The effort has two primary components. One is enactment in all 50 states of “Move Over” laws that cover tow trucks and other roadside assistance vehicles in addition to law enforcement vehicles, fire trucks and ambulances. These laws require motorists to change lanes to provide an empty travel lane between their vehicle and emergency vehicles along the roadside, or to slow down while approaching—and passing—a traffic incident, if moving to another lane is not possible.
The second element is a national public awareness campaign that will include the use of public safety announcements and other publicity efforts featuring testimonials from NASCAR NEXTEL Cup driver David Ragan. Ragan is the rookie driver of the Roush Fenway Racing No. 6 AAA Ford Fusion. His father, Ken Ragan, is a former tow truck driver for AAA. Because race car drivers must “slow down and move over” when an incident occurs on the track, and because of his family experience with the hazards of working along the roadside, Ragan is ideally suited to discuss this topic with race fans and other drivers.

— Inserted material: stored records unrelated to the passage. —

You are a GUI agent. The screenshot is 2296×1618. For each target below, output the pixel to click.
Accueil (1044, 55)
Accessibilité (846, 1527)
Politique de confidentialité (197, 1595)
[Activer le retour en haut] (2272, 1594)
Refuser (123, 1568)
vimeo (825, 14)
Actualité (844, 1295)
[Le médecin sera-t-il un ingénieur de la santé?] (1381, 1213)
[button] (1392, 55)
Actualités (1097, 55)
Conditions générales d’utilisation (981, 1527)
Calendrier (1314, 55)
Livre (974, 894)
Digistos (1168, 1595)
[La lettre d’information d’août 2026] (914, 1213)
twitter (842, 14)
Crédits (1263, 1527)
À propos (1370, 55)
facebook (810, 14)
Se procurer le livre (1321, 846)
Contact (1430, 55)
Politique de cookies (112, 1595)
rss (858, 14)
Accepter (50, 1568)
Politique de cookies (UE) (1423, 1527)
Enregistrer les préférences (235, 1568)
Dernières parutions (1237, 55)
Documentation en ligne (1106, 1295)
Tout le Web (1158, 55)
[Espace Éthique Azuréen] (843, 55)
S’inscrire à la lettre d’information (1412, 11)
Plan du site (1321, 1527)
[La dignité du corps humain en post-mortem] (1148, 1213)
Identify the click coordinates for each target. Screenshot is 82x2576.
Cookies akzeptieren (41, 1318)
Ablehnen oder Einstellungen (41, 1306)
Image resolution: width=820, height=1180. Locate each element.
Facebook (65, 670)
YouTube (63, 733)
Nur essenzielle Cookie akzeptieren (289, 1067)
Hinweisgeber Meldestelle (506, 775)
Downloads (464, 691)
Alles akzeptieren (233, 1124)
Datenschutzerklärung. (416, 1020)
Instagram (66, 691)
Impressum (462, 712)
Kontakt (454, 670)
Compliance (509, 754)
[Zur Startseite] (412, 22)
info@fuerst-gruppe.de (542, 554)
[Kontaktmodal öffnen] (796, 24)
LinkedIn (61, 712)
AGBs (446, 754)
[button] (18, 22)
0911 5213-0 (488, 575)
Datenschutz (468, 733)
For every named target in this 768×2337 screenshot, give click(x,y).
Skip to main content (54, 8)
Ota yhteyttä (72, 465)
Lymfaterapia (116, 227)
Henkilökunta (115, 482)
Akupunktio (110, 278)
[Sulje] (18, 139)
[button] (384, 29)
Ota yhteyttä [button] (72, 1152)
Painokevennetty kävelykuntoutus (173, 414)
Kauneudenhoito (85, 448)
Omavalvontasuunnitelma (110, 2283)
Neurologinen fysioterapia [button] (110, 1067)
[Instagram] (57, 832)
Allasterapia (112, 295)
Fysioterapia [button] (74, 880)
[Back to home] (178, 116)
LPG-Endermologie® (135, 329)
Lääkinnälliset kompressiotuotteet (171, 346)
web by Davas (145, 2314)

Read the entire AAA press release here.
Wednesday, November 14, 2007
Sunday, November 11, 2007
Naked man charged with stealing truck
By Ron Bartlett
Employees at Johnson’s Towing were startled Friday morning when a naked man ran onto the business’ property and stole an employee’s truck, authorities said.
According to witnesses, sometime around 10 a.m., the naked man, identified as Wayne Dennis Bolan, 41, came onto the business at 352 N. U.S. 17 and hopped into a pickup truck owned by Dean Johnson, brother of owner Donald Johnson.
“He ran into our lot buck naked and ran straight to my truck,” Dean Johnson said. “One of the guys hollered out, ‘There’s a naked man running through our lot,’ and my brother ran outside. Then the guy cranked the truck and was backing it up.”
Johnson said Bolan spun the tires, shooting gravel everywhere, then crashed into a fence, tearing down the business’ gate.
Dean Johnson said he ran out of the office and jumped into the bed of the truck. At that moment Bolan put the pedal to the floor and began fleeing down U.S. 17.
“I realized what was happening and, like an idiot, I jumped in the back of my truck,” he said. “When he hit the asphalt on 17 I knew that I needed to get out.”
According to the Putnam County Sheriff’s Office, the truck began doing “doughnuts” on 17, spinning around and leaving skid marks on the road.
Realizing that he was in real danger due to Bolan’s erratic driving, Dean Johnson said he picked an instant when the tires were spinning freely to bail out. At that moment, however, the truck caught traction and Johnson was thrown out.
Fortunately, Johnson only suffered some bruises and asphalt burns from the pavement and was quickly picked up by his brother, Donald, who had been following in his own truck.
The brothers pursued the vehicle down State Road 100 west through Palm Avenue, when the truck slowed and turned into the parking lot behind Lowe’s Building Supply.
According to the sheriff’s office, Bolan, having cornered himself, jumped a culvert pipe and crashed the truck into a ditch.
Dean Johnson said he and his brother then pulled the suspect out of the truck.
At that moment, Sheriff’s Maj. Gary Bowling and Sgt. Rodney Harper arrived and handcuffed Bolan, who was then taken by ambulance to Putnam Community Medical Center. While there, he was given clothes and medically cleared for booking.
Bolan was booked into the Putnam County Jail, where he was charged with grand theft auto and simple trespassing. His bond was set at $1,508.
Dean Johnson said his truck, a 1987 model with only 80,000 miles, was totaled.
“It’s just crazy,” he said. “How often does a naked guy run and jump in your truck and leave with it?”